Primeras impresiones

Quizás el mayor impedimento para muchos es el miedo a no poder controlar una moto de gran porte. Así que lo primero antes que nada, es sacarse pensamiento y tampoco escuchar a quienes dicen que no vamos a poder conducirlas con comodidad. Solo tomará más tiempo hasta llegar a domar por completo a la máquina, pero no será imposible.

Es importante que como primera observación tengamos en cuenta el equilibrio, por lo tanto, hay que subirse, con cuidado claro. Sin retrotraer la pata lateral, deberemos buscar cuán lejos estamos del piso, es probable que no se pueda con encontrar el suelo con los dos pies.

Al no poder “hacer pie”, habrá que acostumbrarse a apoyarse en el lateral más cómodo. Para el lado que escogemos hacer pie, tendremos la opción de desplazarnos un poco hacia ese costado, lo que nos hará ganar unos valiosos centímetros; mientras que el otro pie será más conveniente apoyarlo en la estribera que dejarlo colgado.

Andando

Es fundamental que siempre nos apoyemos en el mismo, para que cada vez que estemos detenidos hagamos el mismo procedimiento. Muchos recomiendan apoyarse en el pie derecho, usando el freno delantero, lo que facilitará al momento de dar el arranque.

Un consejo al pararse, en un semáforo por ejemplo, es prever donde es el lugar ideal para hacerlo unos cuantos metros antes. Hay que evitar quedar desnivelado, por supuesto; así como tampoco colocar el pie en una superficie que pueda ser resbalosa. Sin embargo, nuestra capacidad conductiva, así como nuestras limitaciones, son claves para andar (más allá del tamaño de la moto).

Modificaciones a la moto

Siempre podremos hacerle algunos cambios a la máquina, si es posible. No hablamos de recortar nada, simplemente se puede, por ejemplo, bajar las suspensiones (con cuidado de llegar al mínimo). Si nos animamos se pueden colocar unos muelles más blandos también, si es que pesamos poco.

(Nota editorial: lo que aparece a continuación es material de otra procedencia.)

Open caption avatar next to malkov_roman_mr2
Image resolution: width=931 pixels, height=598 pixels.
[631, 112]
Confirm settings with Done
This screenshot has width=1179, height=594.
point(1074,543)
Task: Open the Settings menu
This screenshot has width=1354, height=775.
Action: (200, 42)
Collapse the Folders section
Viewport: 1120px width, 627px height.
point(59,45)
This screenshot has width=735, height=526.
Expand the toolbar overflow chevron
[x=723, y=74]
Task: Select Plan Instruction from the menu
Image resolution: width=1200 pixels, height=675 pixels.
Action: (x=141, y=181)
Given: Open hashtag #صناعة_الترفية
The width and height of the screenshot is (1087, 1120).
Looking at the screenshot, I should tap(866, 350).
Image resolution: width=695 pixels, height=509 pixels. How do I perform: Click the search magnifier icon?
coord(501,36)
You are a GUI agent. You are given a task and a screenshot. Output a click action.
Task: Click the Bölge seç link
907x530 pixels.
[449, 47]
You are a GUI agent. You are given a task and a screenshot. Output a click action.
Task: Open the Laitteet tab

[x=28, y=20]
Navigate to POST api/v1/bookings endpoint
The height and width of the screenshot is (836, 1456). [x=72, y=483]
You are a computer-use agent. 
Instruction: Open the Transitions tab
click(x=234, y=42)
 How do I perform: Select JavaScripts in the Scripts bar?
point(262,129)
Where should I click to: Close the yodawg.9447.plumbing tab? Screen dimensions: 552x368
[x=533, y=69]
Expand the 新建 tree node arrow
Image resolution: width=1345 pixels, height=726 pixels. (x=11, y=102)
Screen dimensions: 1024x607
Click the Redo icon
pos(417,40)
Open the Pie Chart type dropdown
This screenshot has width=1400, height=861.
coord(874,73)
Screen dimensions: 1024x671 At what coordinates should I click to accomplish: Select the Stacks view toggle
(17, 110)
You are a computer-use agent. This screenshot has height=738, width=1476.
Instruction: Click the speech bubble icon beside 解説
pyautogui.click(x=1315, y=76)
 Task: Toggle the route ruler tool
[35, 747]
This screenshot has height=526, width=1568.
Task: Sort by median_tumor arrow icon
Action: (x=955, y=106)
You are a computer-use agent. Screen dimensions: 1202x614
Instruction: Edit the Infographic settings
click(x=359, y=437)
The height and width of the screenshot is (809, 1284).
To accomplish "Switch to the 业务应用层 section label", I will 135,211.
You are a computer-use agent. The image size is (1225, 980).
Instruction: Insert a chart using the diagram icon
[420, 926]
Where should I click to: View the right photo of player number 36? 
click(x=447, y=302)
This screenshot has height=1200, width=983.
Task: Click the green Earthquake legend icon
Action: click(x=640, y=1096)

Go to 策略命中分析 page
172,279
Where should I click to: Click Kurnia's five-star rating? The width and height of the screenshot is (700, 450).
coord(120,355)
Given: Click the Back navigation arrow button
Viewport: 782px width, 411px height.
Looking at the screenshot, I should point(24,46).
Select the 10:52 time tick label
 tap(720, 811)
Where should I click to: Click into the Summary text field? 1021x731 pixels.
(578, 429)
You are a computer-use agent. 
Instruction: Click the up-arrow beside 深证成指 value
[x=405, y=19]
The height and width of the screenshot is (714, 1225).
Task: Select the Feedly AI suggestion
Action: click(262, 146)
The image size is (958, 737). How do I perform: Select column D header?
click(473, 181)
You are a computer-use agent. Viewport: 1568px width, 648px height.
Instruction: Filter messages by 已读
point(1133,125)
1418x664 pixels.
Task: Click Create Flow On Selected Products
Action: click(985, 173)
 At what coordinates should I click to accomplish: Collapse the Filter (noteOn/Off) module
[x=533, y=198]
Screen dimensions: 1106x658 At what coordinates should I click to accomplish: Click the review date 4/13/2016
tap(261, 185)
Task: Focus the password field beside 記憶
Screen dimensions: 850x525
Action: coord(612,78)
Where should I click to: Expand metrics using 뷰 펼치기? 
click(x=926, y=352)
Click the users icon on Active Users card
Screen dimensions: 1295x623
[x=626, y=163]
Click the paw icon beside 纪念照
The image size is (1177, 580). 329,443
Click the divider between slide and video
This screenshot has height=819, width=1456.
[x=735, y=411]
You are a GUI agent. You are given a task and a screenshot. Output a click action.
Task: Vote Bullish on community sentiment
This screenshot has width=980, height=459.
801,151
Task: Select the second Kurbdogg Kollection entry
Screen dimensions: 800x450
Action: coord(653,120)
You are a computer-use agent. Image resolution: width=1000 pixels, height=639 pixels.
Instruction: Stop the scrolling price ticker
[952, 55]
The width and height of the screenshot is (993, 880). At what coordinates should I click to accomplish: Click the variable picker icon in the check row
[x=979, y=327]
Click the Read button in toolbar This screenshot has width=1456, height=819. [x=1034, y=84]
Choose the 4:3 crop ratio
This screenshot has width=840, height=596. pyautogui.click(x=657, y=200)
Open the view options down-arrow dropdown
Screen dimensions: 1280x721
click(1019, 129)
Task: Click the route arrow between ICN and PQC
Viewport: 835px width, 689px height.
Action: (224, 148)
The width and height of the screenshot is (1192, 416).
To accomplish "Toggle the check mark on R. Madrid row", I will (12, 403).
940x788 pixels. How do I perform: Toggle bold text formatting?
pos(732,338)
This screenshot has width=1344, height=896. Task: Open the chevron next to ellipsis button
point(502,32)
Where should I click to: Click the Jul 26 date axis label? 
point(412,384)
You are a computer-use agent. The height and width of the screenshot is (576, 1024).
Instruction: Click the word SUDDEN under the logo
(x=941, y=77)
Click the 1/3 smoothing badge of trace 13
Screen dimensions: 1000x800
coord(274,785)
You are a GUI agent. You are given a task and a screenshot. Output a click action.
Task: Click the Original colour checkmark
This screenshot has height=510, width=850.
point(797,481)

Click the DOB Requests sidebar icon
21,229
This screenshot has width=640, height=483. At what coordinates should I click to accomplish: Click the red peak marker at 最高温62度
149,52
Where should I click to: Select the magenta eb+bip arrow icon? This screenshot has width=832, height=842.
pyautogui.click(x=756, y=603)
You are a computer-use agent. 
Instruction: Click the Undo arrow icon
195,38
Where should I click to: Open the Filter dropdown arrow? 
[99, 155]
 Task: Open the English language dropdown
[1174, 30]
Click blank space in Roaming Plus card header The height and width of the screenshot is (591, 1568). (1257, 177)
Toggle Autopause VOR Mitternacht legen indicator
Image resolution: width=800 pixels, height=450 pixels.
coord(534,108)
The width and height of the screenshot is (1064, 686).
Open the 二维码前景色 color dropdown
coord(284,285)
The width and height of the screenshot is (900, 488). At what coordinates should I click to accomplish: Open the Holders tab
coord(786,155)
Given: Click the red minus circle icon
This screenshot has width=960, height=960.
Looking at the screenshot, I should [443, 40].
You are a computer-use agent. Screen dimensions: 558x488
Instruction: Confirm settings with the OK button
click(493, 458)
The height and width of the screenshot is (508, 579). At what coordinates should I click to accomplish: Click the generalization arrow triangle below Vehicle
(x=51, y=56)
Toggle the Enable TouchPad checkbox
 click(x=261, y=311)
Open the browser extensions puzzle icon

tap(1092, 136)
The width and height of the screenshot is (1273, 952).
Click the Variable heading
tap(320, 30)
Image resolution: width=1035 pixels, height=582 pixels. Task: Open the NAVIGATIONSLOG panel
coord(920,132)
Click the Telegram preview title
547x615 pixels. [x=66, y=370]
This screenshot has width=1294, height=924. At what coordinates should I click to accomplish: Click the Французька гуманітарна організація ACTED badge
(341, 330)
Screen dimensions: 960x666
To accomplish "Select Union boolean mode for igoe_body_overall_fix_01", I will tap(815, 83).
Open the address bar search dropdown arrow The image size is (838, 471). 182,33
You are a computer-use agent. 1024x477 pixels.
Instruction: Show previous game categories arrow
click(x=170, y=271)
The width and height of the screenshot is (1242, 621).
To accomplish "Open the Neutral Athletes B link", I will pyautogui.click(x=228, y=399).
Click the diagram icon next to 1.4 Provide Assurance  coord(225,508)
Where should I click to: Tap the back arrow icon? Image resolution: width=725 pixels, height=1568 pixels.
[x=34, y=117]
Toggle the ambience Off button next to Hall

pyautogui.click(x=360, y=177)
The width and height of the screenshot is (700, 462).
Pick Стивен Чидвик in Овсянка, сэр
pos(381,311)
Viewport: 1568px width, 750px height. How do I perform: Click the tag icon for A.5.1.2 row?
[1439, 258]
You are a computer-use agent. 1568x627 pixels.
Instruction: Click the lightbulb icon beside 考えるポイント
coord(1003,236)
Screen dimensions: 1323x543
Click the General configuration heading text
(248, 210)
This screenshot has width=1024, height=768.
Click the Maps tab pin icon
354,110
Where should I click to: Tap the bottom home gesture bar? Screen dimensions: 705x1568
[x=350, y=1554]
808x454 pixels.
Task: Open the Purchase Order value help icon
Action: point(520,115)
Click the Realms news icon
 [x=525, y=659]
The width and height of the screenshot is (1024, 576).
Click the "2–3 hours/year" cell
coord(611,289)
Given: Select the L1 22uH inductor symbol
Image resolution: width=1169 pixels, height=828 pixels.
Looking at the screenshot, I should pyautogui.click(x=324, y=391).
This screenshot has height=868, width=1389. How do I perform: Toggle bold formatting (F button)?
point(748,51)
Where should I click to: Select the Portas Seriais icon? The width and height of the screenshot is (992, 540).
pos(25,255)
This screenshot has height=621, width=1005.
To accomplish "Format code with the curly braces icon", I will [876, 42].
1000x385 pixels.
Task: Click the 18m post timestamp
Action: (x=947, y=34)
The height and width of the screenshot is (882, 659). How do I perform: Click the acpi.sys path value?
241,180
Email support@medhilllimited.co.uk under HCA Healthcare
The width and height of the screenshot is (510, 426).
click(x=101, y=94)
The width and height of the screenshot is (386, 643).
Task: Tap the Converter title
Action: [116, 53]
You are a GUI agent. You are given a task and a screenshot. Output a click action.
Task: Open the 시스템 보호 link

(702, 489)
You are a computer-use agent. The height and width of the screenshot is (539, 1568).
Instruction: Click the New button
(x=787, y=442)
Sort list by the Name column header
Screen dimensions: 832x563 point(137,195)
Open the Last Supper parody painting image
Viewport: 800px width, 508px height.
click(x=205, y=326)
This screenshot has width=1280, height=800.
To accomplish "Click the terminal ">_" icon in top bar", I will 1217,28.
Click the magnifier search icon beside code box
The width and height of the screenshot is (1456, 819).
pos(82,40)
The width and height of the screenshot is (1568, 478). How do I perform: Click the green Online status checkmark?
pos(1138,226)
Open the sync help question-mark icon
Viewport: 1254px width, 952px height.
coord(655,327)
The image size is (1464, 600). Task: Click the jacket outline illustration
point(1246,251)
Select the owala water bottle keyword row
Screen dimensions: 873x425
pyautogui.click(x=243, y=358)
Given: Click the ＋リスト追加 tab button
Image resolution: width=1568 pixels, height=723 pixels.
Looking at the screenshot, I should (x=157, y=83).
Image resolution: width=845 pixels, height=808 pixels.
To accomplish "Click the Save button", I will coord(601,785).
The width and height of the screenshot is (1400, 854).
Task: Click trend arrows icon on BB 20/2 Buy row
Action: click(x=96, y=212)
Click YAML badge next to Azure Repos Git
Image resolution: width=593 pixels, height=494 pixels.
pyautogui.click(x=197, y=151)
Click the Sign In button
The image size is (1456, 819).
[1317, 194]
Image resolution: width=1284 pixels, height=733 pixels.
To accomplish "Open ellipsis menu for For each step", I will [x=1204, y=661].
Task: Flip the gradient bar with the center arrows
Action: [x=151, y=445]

Se pueden ganar centímetros subiendo las barras de la horquilla en las tijas, pero sin modificar demasiado la geometría de la moto. Así como se pueden cambiar las bieletas de suspensión en la parte trasera, para compensar. Si llegamos a hacer esto, deberemos medir la pata de cabra para que no quede mal sostenida por la modificación de altura.